Overall, I liked “Can I See You Again?.” It was a really cute book – a bit slow in the beginning, but really cute. I actually rather liked Bree, even if I disagreed with a few of her decisions. She’s a successful entrepreneur who’s essentially launching her brand so I don’t blame her for making a rash decision like finding a fake boyfriend. Every action she takes is understandable until her ex-boyfriend comes crawling back – I’ll admit, I totally skimmed through those pages because the whole situation was just so cringeworthy. I also didn’t love the whole plotline involving her grandmother losing her house. I feel like it was necessary because that was essentially why Bree had become so desperate, but everything just seemed so unneccesarily dramatic. Then again, it’s a chick lit book so I guess drama was needed.

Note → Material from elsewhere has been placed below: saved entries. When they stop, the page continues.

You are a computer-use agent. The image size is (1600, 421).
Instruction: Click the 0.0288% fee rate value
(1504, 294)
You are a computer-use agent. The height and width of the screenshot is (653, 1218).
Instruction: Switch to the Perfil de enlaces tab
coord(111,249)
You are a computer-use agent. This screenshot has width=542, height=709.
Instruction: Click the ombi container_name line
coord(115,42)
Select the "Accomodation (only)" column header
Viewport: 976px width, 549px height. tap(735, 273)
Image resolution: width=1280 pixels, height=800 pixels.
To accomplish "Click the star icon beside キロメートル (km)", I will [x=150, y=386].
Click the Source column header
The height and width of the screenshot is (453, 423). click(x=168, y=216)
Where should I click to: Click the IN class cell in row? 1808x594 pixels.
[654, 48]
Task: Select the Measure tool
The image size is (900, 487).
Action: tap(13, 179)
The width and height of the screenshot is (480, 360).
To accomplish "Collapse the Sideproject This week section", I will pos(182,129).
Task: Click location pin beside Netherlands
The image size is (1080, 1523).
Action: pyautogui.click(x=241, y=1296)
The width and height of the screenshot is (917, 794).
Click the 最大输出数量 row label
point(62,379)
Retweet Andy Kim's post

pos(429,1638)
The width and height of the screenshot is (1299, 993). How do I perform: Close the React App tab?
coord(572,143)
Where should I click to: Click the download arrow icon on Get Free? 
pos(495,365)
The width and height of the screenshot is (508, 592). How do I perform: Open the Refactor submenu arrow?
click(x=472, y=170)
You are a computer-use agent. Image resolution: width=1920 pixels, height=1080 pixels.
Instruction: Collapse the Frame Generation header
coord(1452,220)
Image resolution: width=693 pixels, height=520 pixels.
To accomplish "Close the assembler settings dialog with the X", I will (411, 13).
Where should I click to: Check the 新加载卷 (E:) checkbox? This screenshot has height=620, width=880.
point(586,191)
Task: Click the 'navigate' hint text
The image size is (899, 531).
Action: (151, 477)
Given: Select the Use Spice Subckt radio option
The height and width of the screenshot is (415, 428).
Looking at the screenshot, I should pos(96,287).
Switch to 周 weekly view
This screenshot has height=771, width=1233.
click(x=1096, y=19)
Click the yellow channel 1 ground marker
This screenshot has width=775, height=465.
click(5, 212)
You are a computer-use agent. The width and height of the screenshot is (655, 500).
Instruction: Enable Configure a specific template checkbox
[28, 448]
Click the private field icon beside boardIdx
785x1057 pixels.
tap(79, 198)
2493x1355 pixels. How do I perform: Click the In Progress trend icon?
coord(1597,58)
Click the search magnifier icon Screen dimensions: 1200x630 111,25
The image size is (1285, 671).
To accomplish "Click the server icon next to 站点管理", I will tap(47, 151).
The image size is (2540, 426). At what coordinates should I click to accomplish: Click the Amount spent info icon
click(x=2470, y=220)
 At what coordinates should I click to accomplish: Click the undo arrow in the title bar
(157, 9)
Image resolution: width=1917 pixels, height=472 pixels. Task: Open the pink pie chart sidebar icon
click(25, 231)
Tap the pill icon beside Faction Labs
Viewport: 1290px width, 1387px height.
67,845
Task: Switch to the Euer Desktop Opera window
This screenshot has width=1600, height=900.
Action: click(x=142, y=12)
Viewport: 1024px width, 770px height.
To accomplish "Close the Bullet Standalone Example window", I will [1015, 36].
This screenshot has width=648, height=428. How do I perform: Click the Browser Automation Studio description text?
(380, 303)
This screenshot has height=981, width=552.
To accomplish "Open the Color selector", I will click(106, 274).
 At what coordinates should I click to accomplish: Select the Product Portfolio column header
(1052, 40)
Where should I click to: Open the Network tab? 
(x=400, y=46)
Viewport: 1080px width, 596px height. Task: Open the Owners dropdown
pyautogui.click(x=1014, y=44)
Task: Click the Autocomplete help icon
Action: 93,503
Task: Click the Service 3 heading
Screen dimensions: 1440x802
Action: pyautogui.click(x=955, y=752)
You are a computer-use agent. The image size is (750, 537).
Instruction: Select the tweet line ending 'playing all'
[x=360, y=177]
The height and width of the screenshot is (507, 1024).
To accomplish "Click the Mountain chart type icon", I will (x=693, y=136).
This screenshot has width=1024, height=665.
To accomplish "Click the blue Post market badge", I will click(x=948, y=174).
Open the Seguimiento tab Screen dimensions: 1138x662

I also really liked Bree and Nixon as a couple. Sure, they were a fake couple but they had some really obvious chemistry. Even though she’s a matchmaker, Bree was really ignorant of her own feelings. Sure, feelings make her a human being, but I really didn’t understand why she felt conflicted between her ex-boyfriend who ran away when things got serious, and swoony Nixon. In my opinion, there wasn’t even a competition – Nixon was totally an upgrade.
To be honest, the other characters were pretty forgettable. I wish we learned more about Andrew, Bree’s assistant and best friend, but he’s barely in the storyline. Bree’s backstory also felt like unnecessary drama – her love life was dramatic enough. But overall, the book was pretty enjoyable and a relatively quick read, once I got through the slow beginning and skimmed through the cringeworthy bits. I really dislike reading cringey bits – which is why I literally skim through them. (I’m also the type of person that will cover my eyes or fast forward during a cringey moment in a television show or a movie.)
TO BUY OR NOT TO BUY: I’d borrow it from the library – the cringey bits were a little much for my taste.
EXTRAS: I loved this quote from the book – it’s a good rule for life.
“Who needs ’em? I always say, if plan A fails, you have twenty-five letters left.”